## Work request
Filter these entries down to the lines that hold the word "August", and show each of them.

======== Recorded information ========

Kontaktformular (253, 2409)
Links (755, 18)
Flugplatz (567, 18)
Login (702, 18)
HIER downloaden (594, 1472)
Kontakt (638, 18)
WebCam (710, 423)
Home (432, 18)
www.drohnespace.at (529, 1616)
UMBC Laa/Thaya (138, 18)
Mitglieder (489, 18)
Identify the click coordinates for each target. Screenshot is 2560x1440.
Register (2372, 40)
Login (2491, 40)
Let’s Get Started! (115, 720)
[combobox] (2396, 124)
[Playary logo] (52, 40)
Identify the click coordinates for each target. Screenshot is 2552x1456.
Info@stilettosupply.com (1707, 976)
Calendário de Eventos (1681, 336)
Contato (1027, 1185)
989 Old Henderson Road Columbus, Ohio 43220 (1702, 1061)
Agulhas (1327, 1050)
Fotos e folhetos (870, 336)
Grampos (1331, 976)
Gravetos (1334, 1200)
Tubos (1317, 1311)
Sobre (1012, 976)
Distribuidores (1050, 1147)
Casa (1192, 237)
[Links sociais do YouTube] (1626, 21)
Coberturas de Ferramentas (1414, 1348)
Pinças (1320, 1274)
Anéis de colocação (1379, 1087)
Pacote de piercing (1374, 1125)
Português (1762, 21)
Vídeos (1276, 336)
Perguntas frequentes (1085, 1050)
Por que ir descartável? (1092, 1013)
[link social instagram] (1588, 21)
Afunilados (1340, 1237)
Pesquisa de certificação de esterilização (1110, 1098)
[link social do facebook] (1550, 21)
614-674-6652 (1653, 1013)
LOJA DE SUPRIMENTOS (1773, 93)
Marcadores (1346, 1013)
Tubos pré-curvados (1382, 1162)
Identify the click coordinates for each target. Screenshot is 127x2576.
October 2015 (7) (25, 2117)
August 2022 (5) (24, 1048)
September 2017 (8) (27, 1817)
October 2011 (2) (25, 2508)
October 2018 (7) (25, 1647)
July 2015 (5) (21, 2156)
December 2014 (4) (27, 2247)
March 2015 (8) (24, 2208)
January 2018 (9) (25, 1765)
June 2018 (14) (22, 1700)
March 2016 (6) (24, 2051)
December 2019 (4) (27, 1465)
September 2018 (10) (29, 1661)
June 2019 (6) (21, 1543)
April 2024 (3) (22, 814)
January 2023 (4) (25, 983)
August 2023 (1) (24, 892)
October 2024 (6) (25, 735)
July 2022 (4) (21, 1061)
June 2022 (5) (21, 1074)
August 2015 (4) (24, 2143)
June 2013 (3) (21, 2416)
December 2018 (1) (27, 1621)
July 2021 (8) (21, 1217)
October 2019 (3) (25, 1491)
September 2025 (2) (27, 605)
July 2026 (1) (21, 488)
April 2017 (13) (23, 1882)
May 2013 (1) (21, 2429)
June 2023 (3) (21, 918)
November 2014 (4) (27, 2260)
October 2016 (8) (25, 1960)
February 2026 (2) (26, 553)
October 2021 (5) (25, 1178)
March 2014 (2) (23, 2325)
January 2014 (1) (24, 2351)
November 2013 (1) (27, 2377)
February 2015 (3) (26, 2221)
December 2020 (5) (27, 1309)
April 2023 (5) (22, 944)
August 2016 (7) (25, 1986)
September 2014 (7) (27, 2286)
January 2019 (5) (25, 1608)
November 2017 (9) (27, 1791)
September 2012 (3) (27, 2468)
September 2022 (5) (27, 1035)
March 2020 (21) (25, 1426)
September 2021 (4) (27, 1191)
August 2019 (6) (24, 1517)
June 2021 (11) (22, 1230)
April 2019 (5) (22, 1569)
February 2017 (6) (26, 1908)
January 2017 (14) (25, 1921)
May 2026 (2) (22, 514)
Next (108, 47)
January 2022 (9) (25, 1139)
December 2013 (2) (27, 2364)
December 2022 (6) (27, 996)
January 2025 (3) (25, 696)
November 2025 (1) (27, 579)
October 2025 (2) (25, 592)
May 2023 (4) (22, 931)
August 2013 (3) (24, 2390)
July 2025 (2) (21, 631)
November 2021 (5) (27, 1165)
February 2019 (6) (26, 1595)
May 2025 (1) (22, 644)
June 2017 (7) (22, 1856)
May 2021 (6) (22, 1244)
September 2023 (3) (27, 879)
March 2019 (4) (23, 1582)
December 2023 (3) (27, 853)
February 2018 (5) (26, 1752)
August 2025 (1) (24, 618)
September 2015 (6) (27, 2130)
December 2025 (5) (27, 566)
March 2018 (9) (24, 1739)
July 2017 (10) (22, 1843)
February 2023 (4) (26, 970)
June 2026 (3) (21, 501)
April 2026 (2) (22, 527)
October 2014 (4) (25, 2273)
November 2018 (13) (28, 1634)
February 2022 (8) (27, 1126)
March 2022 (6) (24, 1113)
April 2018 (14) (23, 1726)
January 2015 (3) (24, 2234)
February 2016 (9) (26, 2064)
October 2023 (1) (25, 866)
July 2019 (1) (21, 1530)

========

## Your response
August 2022 (5) (24, 1048)
August 2023 (1) (24, 892)
August 2015 (4) (24, 2143)
August 2016 (7) (25, 1986)
August 2019 (6) (24, 1517)
August 2013 (3) (24, 2390)
August 2025 (1) (24, 618)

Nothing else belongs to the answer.